A Thompson Sampling algorithm using a Beta probability distribution was introduced in a previous post. The Beta distribution is well-suited for binary multi-armed bandits (MABs), where arm rewards are restricted to values of 0 or 1.
In this article, we introduce an alternative MAB sampling algorithm designed for the more general case where arm rewards are continuous: Thompson Sampling with a Gaussian Distribution (TSG).

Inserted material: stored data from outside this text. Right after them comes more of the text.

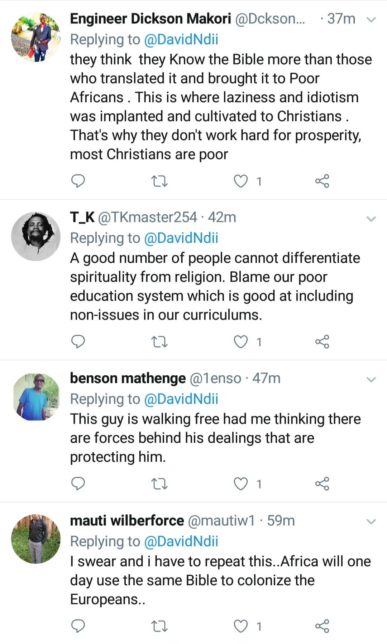Image resolution: width=387 pixels, height=644 pixels.
Task: Expand more options for T_K's tweet
Action: [371, 219]
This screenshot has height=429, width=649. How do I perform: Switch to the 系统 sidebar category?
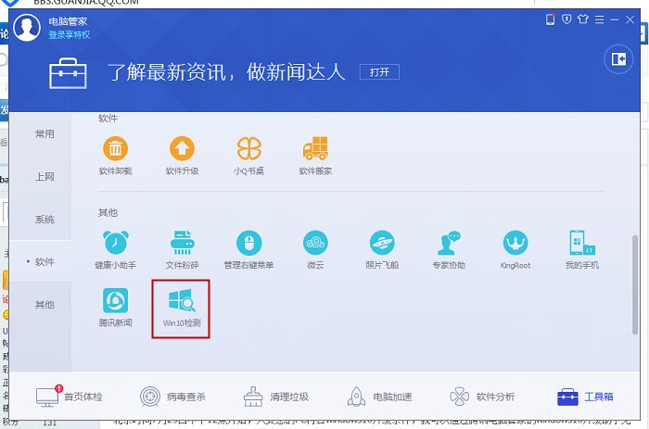pyautogui.click(x=45, y=220)
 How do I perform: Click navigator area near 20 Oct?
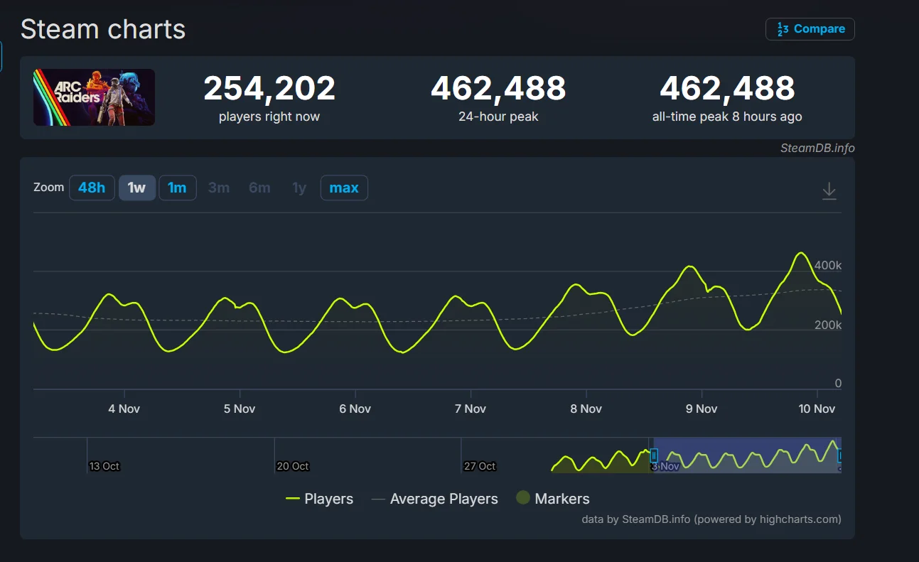[x=293, y=455]
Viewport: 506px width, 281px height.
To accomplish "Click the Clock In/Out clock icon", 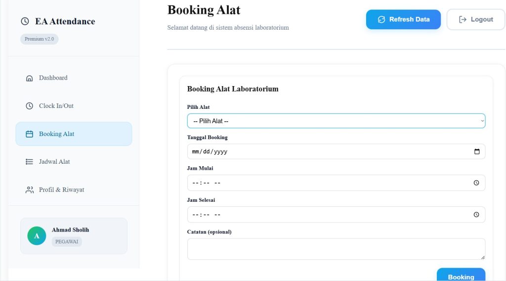I will (29, 106).
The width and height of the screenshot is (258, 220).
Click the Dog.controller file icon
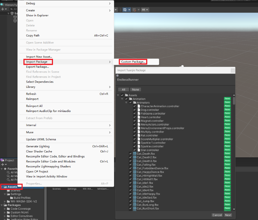tap(139, 110)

I- Thompson Sampling With Gaussian Distribution
Like Thompson Sampling with a Beta distribution (TSB), the Thompson Sampling with a Gaussian distribution (TSG) algorithm treats each MAB arm as a random variable, samples a value from an appropriate probability distribution, updates its prior belief, and selects the arm that maximizes the sampled value. However, the interpretation of the sampled value differs between TSB and TSG.
- In TSB, the sampled value from the Beta distribution represents the probability of success, meaning the likelihood that an arm yields a reward of 1.
- In TSG, the sampled value from the Gaussian distribution is interpreted as an estimate of the arm’s average reward, rather than a probability of success.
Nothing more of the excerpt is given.